Led by Daniel Stabrawa, the orchestra members, at full tilt, watching every motion, gave their all, visibly intoxicated by the adrenalin charge at the end of the first movement. Mehta quaveringly likened the E-major Adagio to the testament of a “creature” misunderstood, “saying goodbye to the world”. Arguably the performance didn’t quite live up to this vision, the repeated climaxes possibly over-insistent (defiant even), not everyone at ease with the intonational demands placed on them, tension getting to the horns come the last unison. Yet there was much to take in, a particular memorial beauty. Without audience, playing to a quasi-resonant room, Mehta, seated, guided the old ship home, a lingering sadness colouring his bowed demeanour and faded gaze in the void following. Hands shaken, people dispersing into camera darkness, silence. Respect.

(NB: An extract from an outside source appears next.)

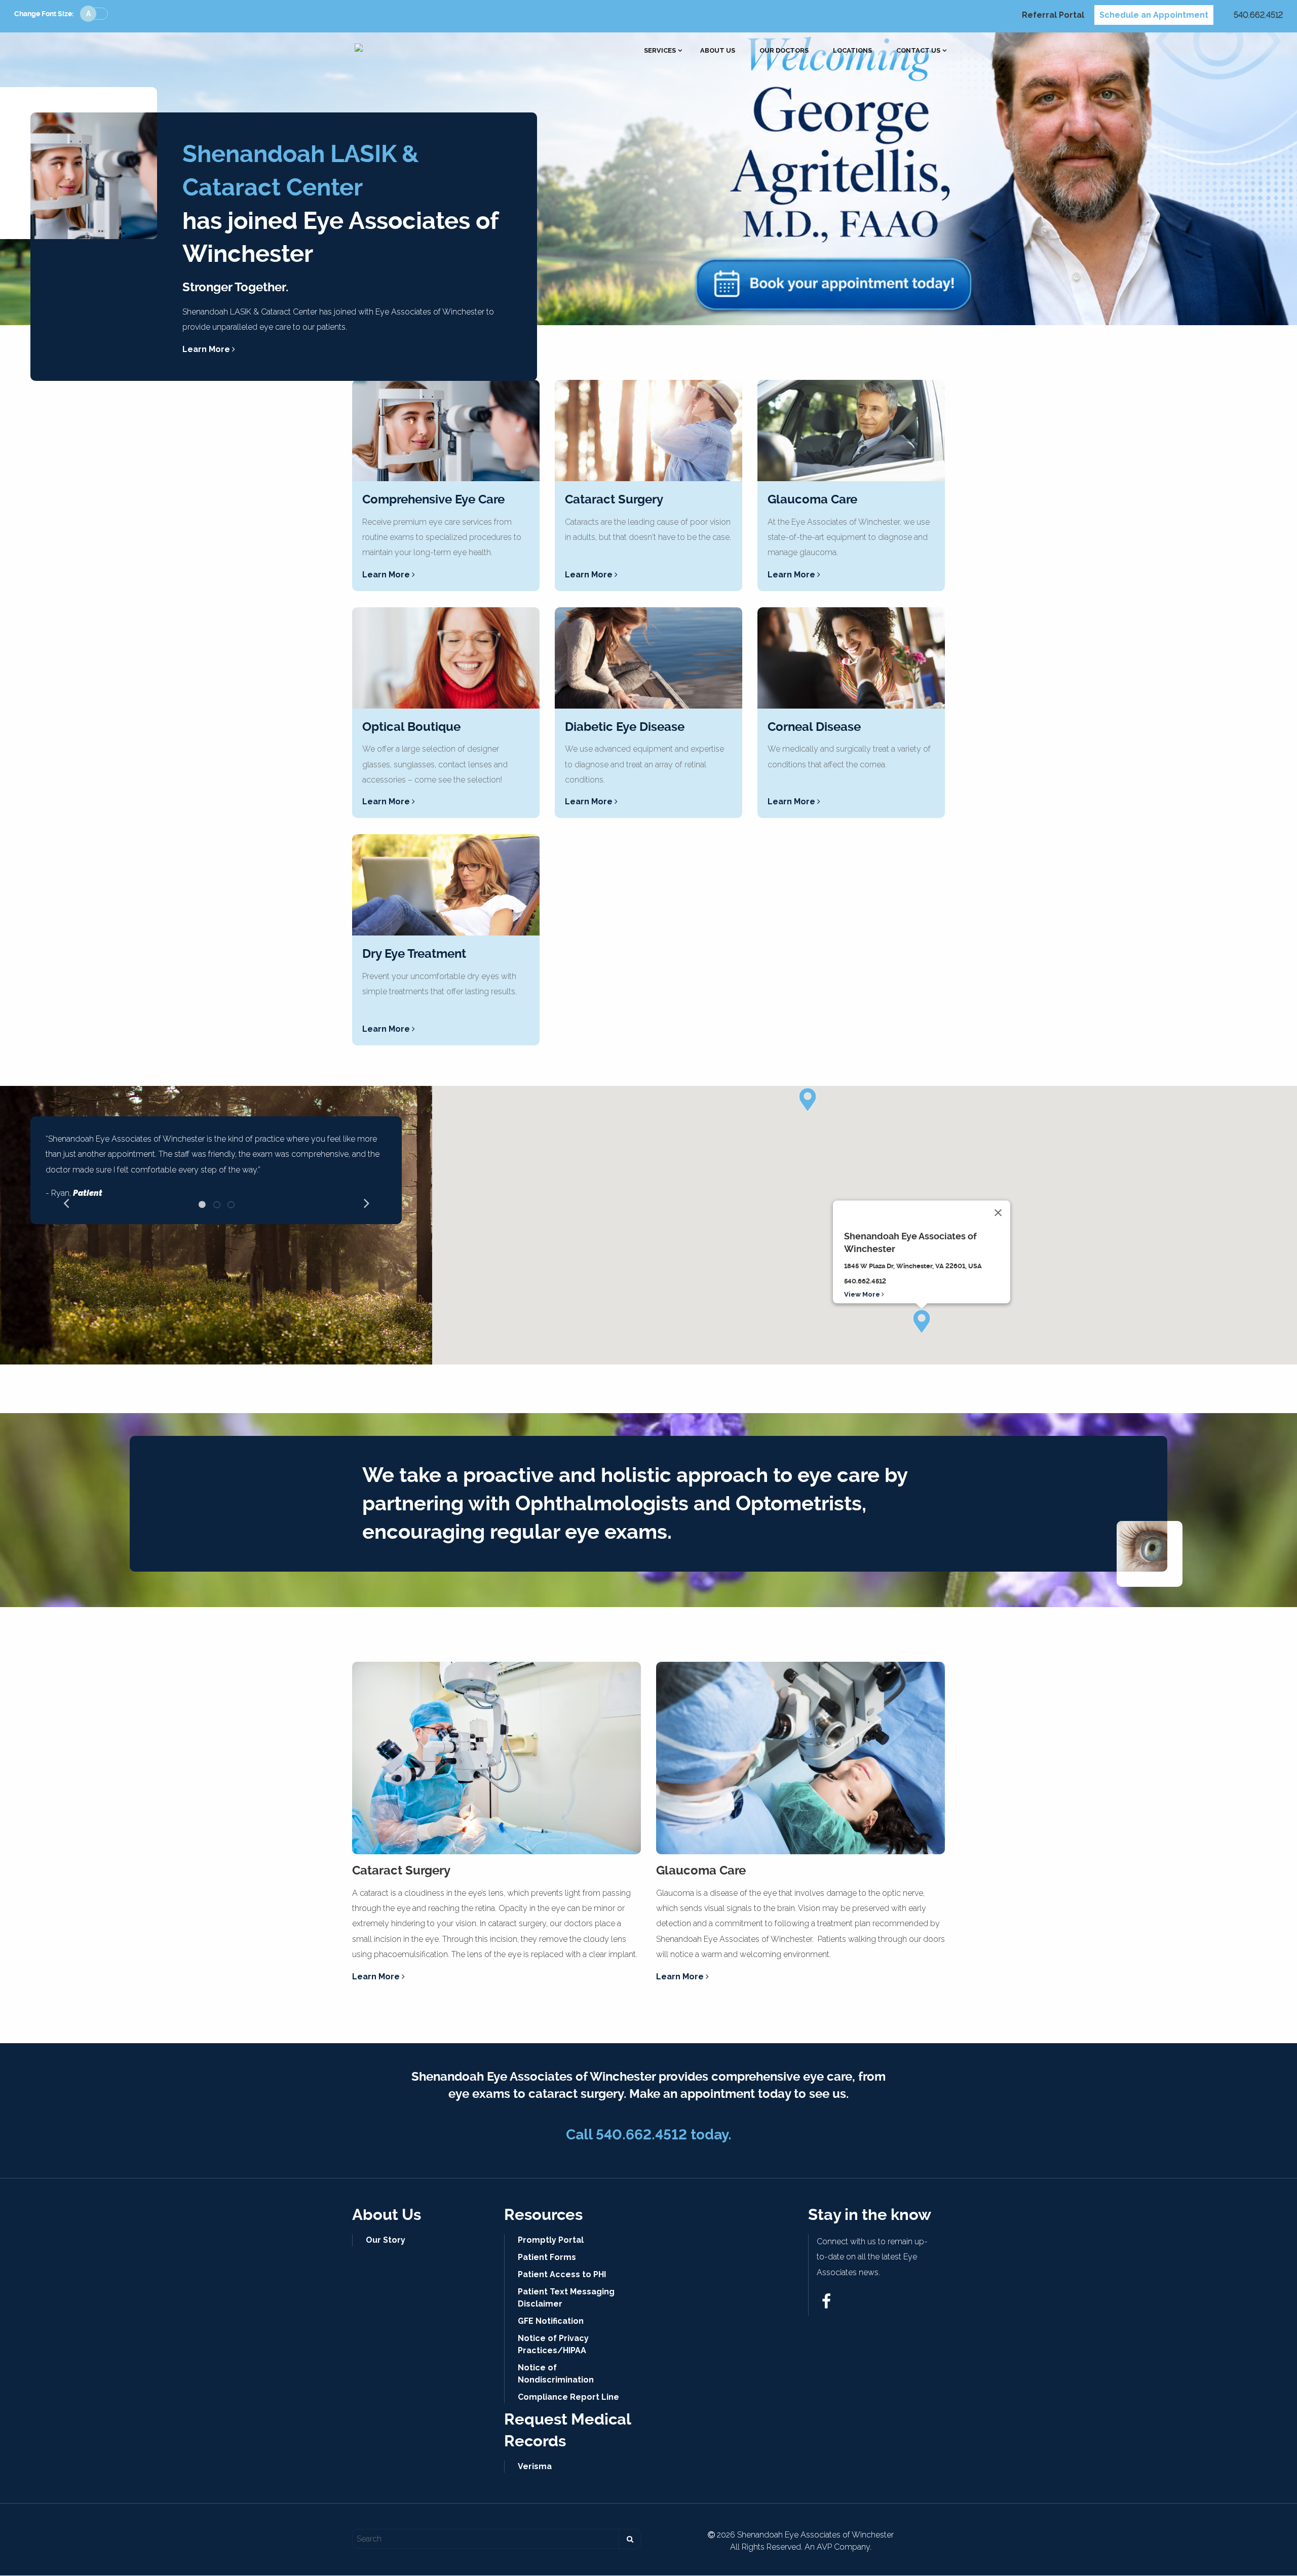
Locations (852, 51)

Prefacing Bruckner Nine with the modern is Mehta’s Berlin way. In 1971 it was Penderecki, in 2014 George Crumb. Commissioned by André Malraux in 1964, its five movements headed by biblical quotations, Messiaen’s Et exspecto resurrectionem mortuorum for wind orchestra and percussion is music close to his heart (he preceded Schubert Nine with it in 1980). Across the years it’s become habitually identified with the concert hall. The drier and more clinical such venues are, however, the least suited they are to the composer’s intentions. “The instrumental writing”, he noted (Berlioz Requiem road), “is intended for vast spaces: in churches, cathedrals, and even in the open air or on mountain tops.” Given the Philharmonie’s distinctive acoustic, Mehta managed it convincingly while, necessarily, not always with the long clearance delays Messiaen envisaged. Some of the pauses and silences proved on the shortish side, and the italicised request in the score for “a silence of approximately one minute between each movement” was only loosely adhered to. The degree of rhythmic precision and textural clarity, the dynamically wide-ranging percussion section keenly attuned and coordinated, was, on the other hand, a tangible bonus. Likewise the overall sense of structure and direction, a master tactician, infinitely wise, at the helm.
In the UK, Mehta’s Decca LP of the Bruckner [SXL6202] appeared in the same month as an RCA disc with the Los Angeles PO (Respighi cw. R Strauss) – neither actually his first appearance on a record label here, as Vox had a Beethoven ‘Emperor’ with Brendel, Mehta and the Vienna Pro Musica accompanying. Decca sleeves in those days were bereft of production credits, but Malcolm Walker prepared a VPO listing once easily found on the internet. Gone now, it seems, but there’s a fascinating related thesis online for enthusiasts: .
Looks as though actual reference got lost during submission upload. My mistake for sure! It was the doctorate thesis by Sally Drew: Christopher Raeburn and the Decca Record Company.pdf.